02/14/2022
By Terence Griffin

The Kennedy College of Sciences, Department of Computer Science, invites you to attend a doctoral dissertation defense by Terence Griffin on "Deep Learning Applied to Tuberculosis Screening."

Candidate Name: Terence Griffin
Defense Date: Wednesday, March 2, 2022
Time: 1 to 2 p.m.
Location: This will be a virtual defense via Zoom
Dissertation Title: Deep Learning Applied to Tuberculosis Screening

Committee Chairs (Advisers):

  • Yu Cao, Professor, Computer Science Department, University of Massachusetts Lowell
  • Benyuan Liu, Professor, Computer Science Department, University of Massachusetts Lowell

Committee Member:

  • Yan Luo, Professor, Department of Electrical and Computer Engineering, University of Massachusetts Lowell


Brief Abstract:

Tuberculosis (TB) is a contagious disease affecting millions of people annually worldwide. TB primarily affects the lungs and is spread through the air when people cough, sneeze, or spit. Providing healthcare professionals with better information, at a faster pace, is essential for combating this disease, especially in Low and Middle Income Countries with resource-constrained health systems. In this work we investigate the use of deep learning approaches to the problem of TB screening.

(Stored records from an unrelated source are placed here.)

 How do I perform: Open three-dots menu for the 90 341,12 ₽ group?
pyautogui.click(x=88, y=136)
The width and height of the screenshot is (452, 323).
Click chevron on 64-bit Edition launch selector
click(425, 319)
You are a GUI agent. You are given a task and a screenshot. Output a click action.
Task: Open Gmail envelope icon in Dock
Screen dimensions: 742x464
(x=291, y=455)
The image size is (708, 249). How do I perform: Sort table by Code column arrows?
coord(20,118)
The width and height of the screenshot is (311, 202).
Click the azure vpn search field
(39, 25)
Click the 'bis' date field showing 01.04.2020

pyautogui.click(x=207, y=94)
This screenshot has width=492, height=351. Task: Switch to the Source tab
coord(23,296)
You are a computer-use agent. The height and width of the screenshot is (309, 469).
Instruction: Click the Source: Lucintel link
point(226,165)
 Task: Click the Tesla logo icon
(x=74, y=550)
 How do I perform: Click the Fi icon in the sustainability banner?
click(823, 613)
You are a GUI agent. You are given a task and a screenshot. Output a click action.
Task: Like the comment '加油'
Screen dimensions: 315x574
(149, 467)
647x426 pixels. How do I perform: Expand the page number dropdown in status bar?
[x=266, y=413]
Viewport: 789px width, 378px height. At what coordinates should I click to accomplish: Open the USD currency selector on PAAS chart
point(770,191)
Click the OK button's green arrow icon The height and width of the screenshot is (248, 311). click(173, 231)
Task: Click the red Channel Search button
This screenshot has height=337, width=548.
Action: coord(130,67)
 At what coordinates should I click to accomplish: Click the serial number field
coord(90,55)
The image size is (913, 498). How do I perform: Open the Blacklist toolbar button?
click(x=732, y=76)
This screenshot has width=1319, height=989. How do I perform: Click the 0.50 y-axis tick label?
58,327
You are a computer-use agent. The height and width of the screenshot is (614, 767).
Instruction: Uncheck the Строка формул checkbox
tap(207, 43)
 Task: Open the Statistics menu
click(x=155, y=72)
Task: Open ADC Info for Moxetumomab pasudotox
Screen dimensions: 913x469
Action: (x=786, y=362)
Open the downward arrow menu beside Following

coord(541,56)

Two large TB datasets are used for training our models. Combining the two datasets required the development of a preprocessing stage which includes lung segmentation and contrast enhancement along with a set of data augmentations. We show that these steps are necessary to combine the datasets and do not negatively affect a model's performance.

We describe how convolution neural networks (CNNs) trained using an object level annotated dataset of chest X-rays (CXRs) allows us to identify the location of pulmonary issues indicative of TB. We compare the performance of Faster R-CNN, Mask R-CNN, Cascade versions of each, and SOLOv2, demonstrating reasonable results with a well annotated dataset. We present a method to reduce the false positive rate by comparing the location of a detected object with the known location of areas where the detected class is likely to occur in the lung. Our results show that object detection and instance segmentation of CXRs can be achieved with a dataset of high-quality, object level annotations, and could be used as part of an automated TB screening process.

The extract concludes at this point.